▶ **Task item**
Retype, word for word, every line of the records below starting at the one that contains "Task: Click the browser back arrow button" and ending at the one that contains "The height and"; include both of those lines and nothing more.

++++ Data in this exercise ++++

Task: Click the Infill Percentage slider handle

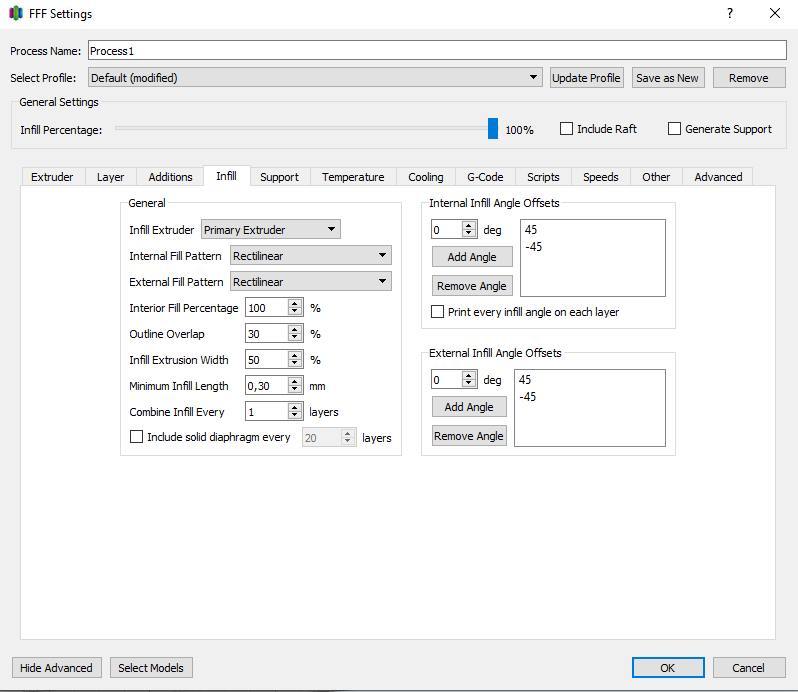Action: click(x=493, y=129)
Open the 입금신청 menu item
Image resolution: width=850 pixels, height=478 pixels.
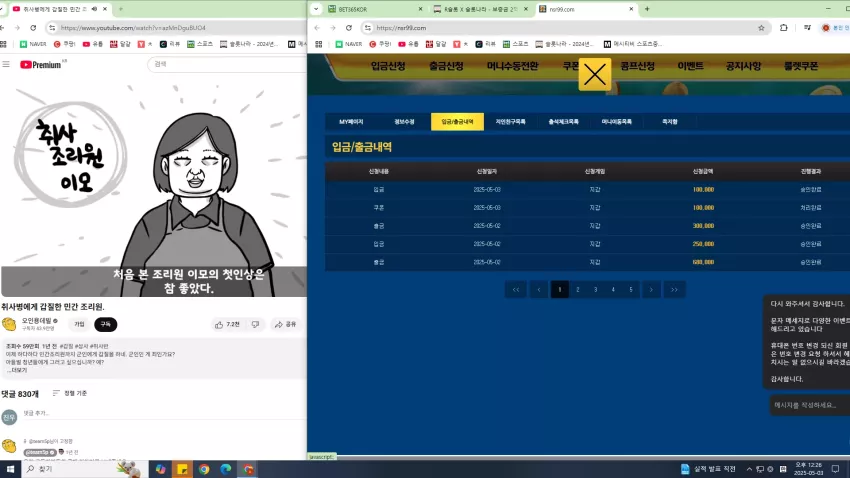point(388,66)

++++
++++ Data in this exercise ++++

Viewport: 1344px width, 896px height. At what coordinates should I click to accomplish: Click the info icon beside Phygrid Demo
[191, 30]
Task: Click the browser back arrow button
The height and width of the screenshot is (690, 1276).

++++

▶ **Exercise solution**
Task: Click the browser back arrow button
The height and width of the screenshot is (690, 1276).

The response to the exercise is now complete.